Quite bravely, she assured herself that she was glad to pay the price
for the hours of yesterday. She called for the full series of morning
papers, resolving to occupy her mind with the critical notices of the
new play.

These were quite remarkable in the unanimity of their praise. The
Cross-Cabot combination had won, indeed, but Paula could extract no
buoyancy from the fact, nor did black coffee dispel the vague
premonitive shadows which thickened in the background of her mind. The
rapping of Selma Cross upon her door was hours earlier than ever before.
She, too, had called for the morning papers. A first night is never
finished until these are out. Paula did not feel equal to expressing all
that the play had meant to her. It was with decided disinclination that
she admitted her neighbor.

Selma Cross had not bathed, nor dressed her hair. She darted in
noiselessly in furry slippers - a yellow silk robe over her night-dress.
Very silken and sensuous, the huge, laughing creature appeared as she
sank upon the lounge and shaded her yellow eyes from the light. So
perfect was her health, and so fresh her happiness, that an hour or two
of sleep had not left her eyes heavy nor her skin pallid. There was an
odor of sweet clover about her silks that Paula never sensed afterward
without becoming violently ill. She knew she was wrong - that every fault
was hers - but she could not bear the way her neighbor cuddled this
morning in the fur of the couch-covering. Selma had brought in every
morning newspaper issued and a thick bundle of telegrams besides. Paula
told her, literally forcing the sentences, how splendidly the play and
her own work had appealed to her. This task, which would have been a
pure delight at another time, was adequately accomplished only after
much effort now. It appeared that the actress scarcely heard what she
was saying.

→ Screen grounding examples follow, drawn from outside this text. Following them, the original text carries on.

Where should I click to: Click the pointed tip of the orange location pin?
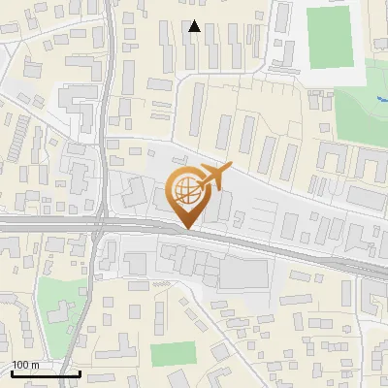(x=187, y=229)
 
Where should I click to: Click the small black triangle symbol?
(x=195, y=27)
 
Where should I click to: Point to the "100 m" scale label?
(x=25, y=365)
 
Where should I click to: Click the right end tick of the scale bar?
(x=81, y=372)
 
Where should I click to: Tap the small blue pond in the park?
(x=378, y=99)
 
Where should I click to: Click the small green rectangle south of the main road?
(x=172, y=353)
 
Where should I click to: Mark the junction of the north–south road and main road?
(x=100, y=225)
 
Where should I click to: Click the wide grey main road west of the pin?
(x=48, y=224)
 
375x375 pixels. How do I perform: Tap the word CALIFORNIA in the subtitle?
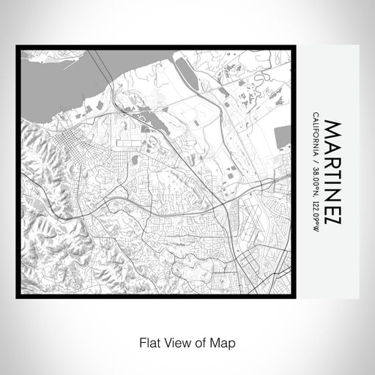(315, 135)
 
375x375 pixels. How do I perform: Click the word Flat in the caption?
(145, 342)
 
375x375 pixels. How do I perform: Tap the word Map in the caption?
(226, 342)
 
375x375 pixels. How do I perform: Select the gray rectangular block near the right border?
(283, 136)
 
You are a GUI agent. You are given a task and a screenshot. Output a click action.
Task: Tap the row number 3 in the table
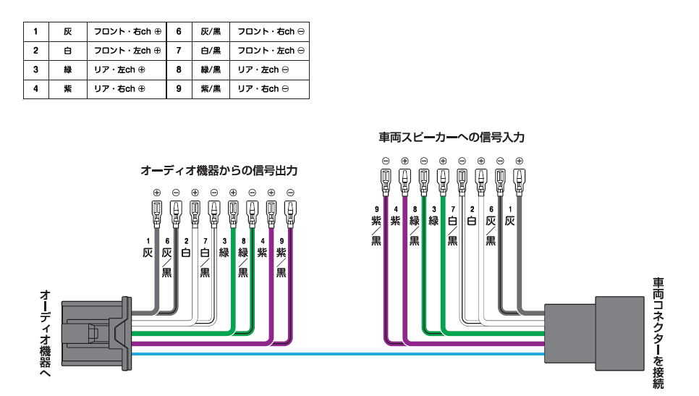pyautogui.click(x=35, y=70)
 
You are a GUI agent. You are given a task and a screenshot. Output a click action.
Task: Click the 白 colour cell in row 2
pyautogui.click(x=67, y=51)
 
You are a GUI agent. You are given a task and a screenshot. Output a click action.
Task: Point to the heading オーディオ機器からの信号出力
pyautogui.click(x=219, y=171)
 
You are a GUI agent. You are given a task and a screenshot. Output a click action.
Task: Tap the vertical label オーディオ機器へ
pyautogui.click(x=45, y=332)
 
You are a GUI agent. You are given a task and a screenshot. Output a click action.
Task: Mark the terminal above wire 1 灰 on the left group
pyautogui.click(x=156, y=212)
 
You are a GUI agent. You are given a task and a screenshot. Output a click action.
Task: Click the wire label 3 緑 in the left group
pyautogui.click(x=224, y=248)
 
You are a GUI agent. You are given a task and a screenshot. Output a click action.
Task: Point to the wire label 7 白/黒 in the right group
pyautogui.click(x=452, y=225)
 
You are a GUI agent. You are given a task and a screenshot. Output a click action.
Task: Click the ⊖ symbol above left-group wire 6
pyautogui.click(x=176, y=193)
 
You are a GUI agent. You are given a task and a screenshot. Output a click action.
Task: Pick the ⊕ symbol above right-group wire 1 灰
pyautogui.click(x=519, y=161)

The room was brightening and there was a grateful piping of
steam in the heaters of the apartment.

"So glad you liked it, dear," Selma said briefly. "And isn't it great
the way the papers treated it? Not one of them panned the play nor my
work.... I say, it's queer when a thing you've dreamed of for years
comes true at last - it's different from the way you've seen it come to
others. I mean there's something unique and a fullness you never
imagined. Oh, I don't know nor care what I'm drowning to say.... Please
do look over these telegrams - _from everybody_! There's over a hundred!
I had to come in here. I'd have roused you out of bed - if you hadn't
been up. The telephone will be seething a little later - and I wanted
this talk with you."

Big theatrical names were attached to the yellow messages. It is a
custom for stages-folk to speed a new star through the first performance
with a line of courage - wired. You are supposed to count your real
friends in those who remember the formality. It is not well to be a day
late....

"And did you notice how Felix Larch uncoiled?"

Paula looked up from the telegrams to explain how this critic had been
the object of her contemplation the night before.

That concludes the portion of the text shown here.